Freeport-McMoRan, the world’s biggest publicly traded copper miner, and China Molybdenum Co Ltd have agreed to terminate discussions on the Chinese firm’s acquisition of the US giant’s cobalt assets, the Arizona-based company said on Wednesday.

China Moly had an exclusive right to negotiate for the assets, which includes the Kokkola Cobalt Refinery in Finland and the Kisanfu exploration project in the Democratic Republic of Congo, but that exclusivity period expired February 28, said a Freeport spokesman.

In May, China Moly agreed to pay US$2.65 billion for Freeport’s stake in the Tenke Fungurume mine in the southern Congolese copper belt. One of the world’s largest copper deposits, it has been producing since 2009.

Phoenix-based Freeport sold its 70% stake in TF Holdings Ltd, a Bermuda holding company that indirectly owns an 80% interest in Tenke Fungurume Mining, as part of a push to cut its bloated debt load.

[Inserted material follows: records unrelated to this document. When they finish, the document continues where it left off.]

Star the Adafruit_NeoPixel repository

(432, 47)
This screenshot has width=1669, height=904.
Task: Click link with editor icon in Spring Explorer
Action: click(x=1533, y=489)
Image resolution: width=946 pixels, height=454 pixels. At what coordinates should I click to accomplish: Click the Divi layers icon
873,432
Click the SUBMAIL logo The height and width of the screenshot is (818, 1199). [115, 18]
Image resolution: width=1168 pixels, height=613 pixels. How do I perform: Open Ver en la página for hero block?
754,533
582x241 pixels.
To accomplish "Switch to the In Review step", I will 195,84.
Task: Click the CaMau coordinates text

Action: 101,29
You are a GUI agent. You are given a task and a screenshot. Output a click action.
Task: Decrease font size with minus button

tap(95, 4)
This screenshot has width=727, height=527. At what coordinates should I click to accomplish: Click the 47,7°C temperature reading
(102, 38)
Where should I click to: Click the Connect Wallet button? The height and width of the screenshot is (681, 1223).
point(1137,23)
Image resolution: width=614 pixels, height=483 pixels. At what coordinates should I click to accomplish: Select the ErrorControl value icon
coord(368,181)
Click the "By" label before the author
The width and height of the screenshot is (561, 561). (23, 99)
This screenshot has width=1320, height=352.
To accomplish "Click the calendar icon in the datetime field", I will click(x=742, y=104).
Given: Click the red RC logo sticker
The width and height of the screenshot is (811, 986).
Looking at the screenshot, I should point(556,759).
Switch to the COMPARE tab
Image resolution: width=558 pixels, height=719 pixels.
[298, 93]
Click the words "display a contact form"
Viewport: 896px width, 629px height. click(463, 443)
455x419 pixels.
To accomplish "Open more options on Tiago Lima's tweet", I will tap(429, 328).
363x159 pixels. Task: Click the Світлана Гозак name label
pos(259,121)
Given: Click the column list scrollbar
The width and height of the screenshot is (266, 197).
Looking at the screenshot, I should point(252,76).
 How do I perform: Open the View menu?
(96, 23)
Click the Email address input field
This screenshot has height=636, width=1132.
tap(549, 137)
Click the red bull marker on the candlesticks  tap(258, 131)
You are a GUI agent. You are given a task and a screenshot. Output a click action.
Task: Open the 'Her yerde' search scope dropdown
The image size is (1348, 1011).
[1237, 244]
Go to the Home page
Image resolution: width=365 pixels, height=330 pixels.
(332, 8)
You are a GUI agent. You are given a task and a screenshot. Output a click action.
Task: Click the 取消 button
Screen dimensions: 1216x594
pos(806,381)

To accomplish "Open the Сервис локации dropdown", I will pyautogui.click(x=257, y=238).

FILE PHOTO: Trucks are parked at the open-pit mine of PT Freeport's Grasberg copper and gold mine complex near Timika, in the eastern region of Papua, Indonesia on September 19, 2015 in this file photo taken by Antara Foto. REUTERS/Muhammad Adimaja/Antara Foto
Trucks are parked at the open-pit mine of PT Freeport’s Grasberg copper and gold mine near Timika in Papua. Photo: Antara Foto/Muhammad Adimaja via Reuters

“Freeport Cobalt remains a strong, viable business with a long-term cobalt supply agreement with Tenke Fungurume of well over 10 years, providing for a comprehensive mine-to-market solution for cobalt products,” said Freeport spokesman Eric Kinneberg.

He declined to comment on whether Freeport has been approached by other parties interested in the cobalt assets, or whether it is currently in any talks.